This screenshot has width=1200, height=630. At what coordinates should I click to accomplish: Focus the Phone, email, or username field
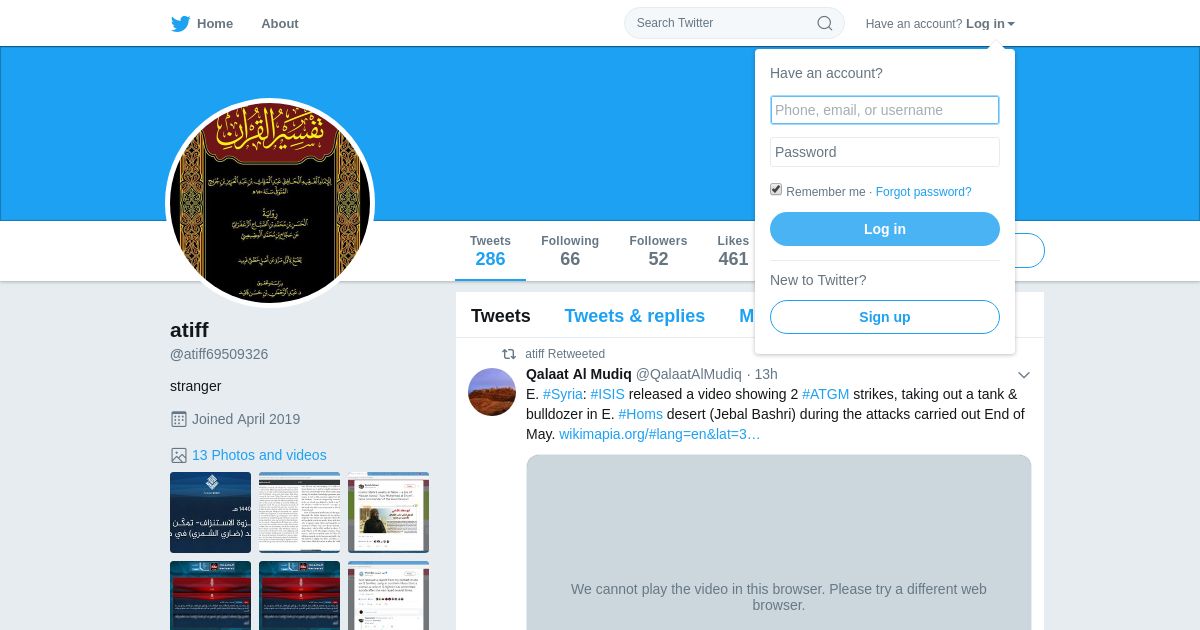(885, 110)
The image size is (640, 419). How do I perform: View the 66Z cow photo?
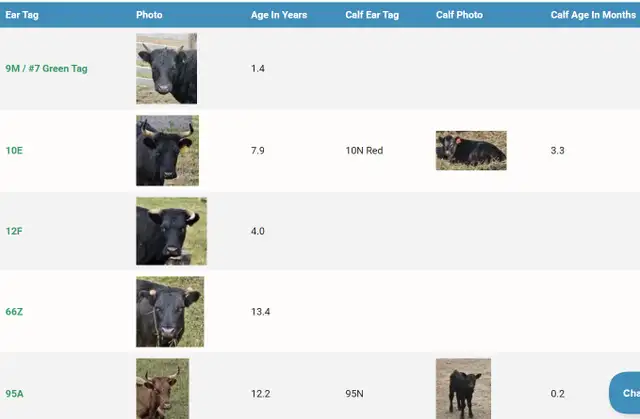(170, 312)
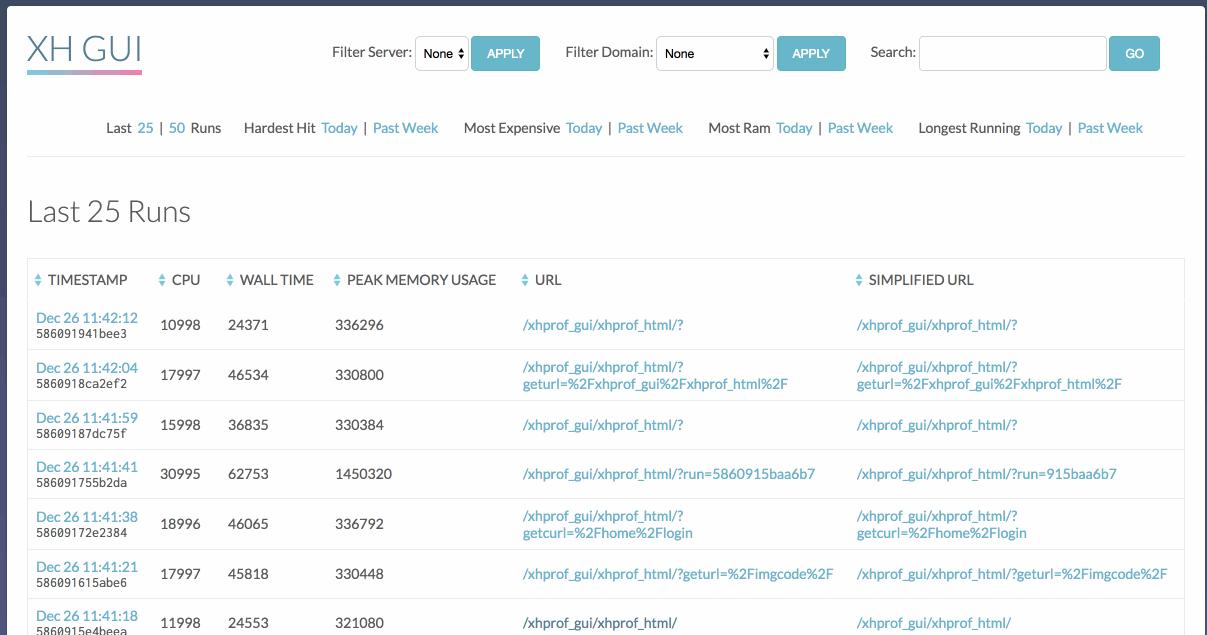
Task: Sort the WALL TIME column
Action: coord(228,280)
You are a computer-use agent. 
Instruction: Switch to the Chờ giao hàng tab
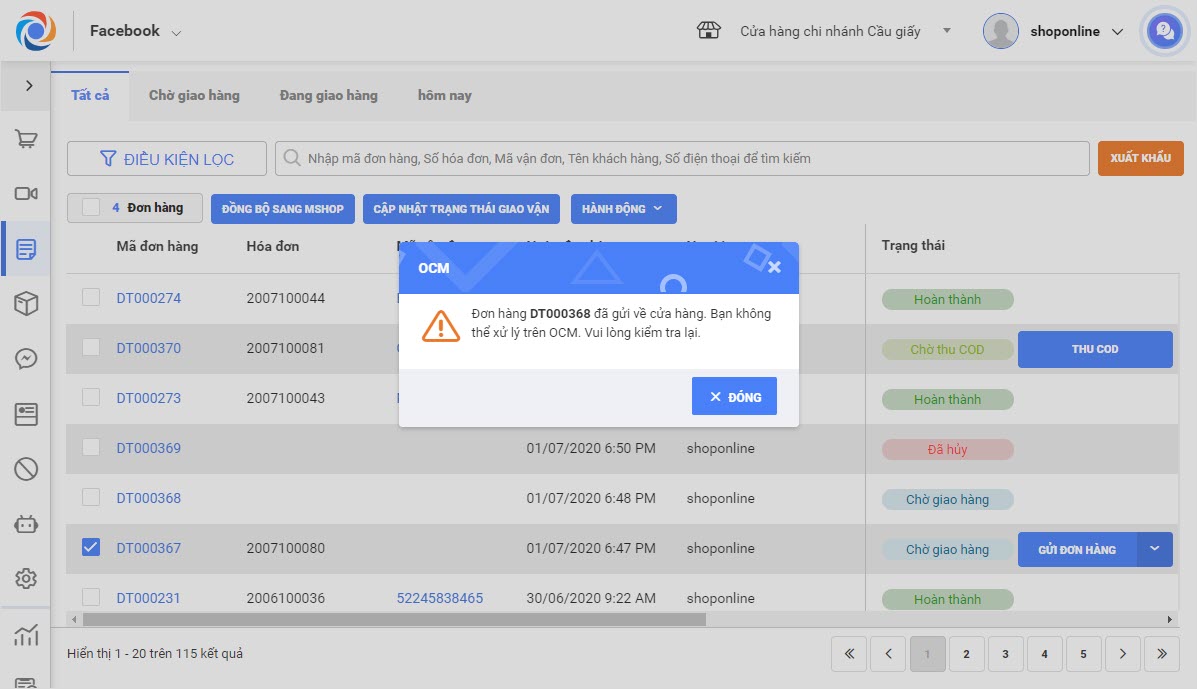point(194,96)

Problem description → Omit the pictures, then set down all the remaining data exactly as given.

Exercise output →
This screenshot has width=1200, height=630. At what coordinates should I click to accomplish: Focus the Phone, email, or username field
(885, 110)
The image size is (640, 419). How do I perform: View the 66Z cow photo?
(170, 312)
Task: Sort the WALL TIME column
Action: coord(228,280)
You are a computer-use agent. 
Instruction: Switch to the Chờ giao hàng tab
point(194,96)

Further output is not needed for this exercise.